Les ministres de l’Agriculture de plusieurs pays de l’UE (l'Autriche, la Hongrie, la Pologne, la Roumanie, la Belgique, l'Italie et la Grèce) ont exprimé, mardi 26 mai, lors du Conseil 'Agriculture', leur opposition à la proposition de la Commission européenne (du 21 janvier - https://aeur.eu/f/m1r ) visant à classer le soja, dans le cadre de la directive sur les énergies renouvelables, comme matière première présentant un risque élevé de changement indirect d’affectation des sols (ILUC pour Indirect Land Use Change).
Cette proposition prévoit de ramener progressivement à zéro l’utilisation du soja dans la production de biodiesel dans l’UE.
Le ministre autrichien, Norbert Totschnig, a estimé qu'une telle classification du soja pourrait remettre en cause « l’indépendance de l’Union européenne en protéines végétales ». Selon lui, exclure le soja produit en Europe porterait « gravement atteinte aux chaînes de valeur existantes », dans lesquelles la production de biodiesel constitue un débouché important, représentant jusqu’à 80% de l’utilisation de l’huile de soja.

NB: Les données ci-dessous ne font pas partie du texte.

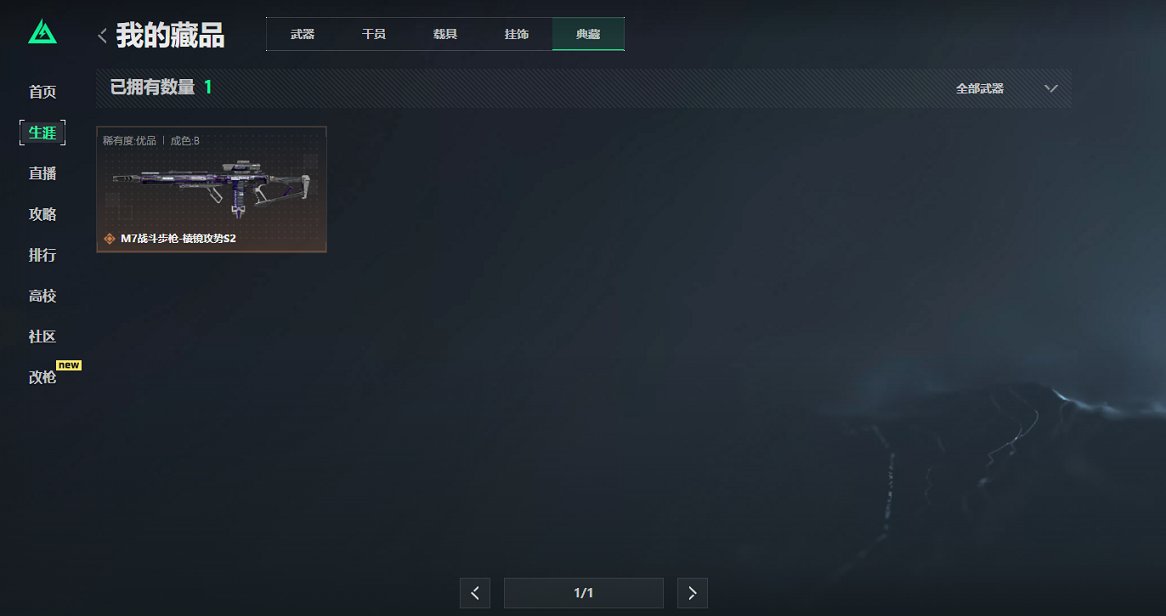This screenshot has width=1166, height=616.
Task: Click the orange diamond rarity icon
Action: (x=109, y=239)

Il estime que le soja européen devrait être traité différemment du soja importé d’autres régions du monde.
Le commissaire européen à l’Agriculture, Christophe Hansen, a estimé que « toute demande supplémentaire de l’UE en biocarburants peut indirectement entraîner une extension des terres agricoles riches en carbone ailleurs dans le monde ». Pour cette raison, la classification s’applique indépendamment de l’origine. « Exempter la production de l’UE serait contestable sur le plan juridique et scientifique. L’impact sur les agriculteurs de l'UE devrait être limité. La consommation de tourteau de soja dans l’alimentation animale n’est pas affectée », a conclu M. Hansen.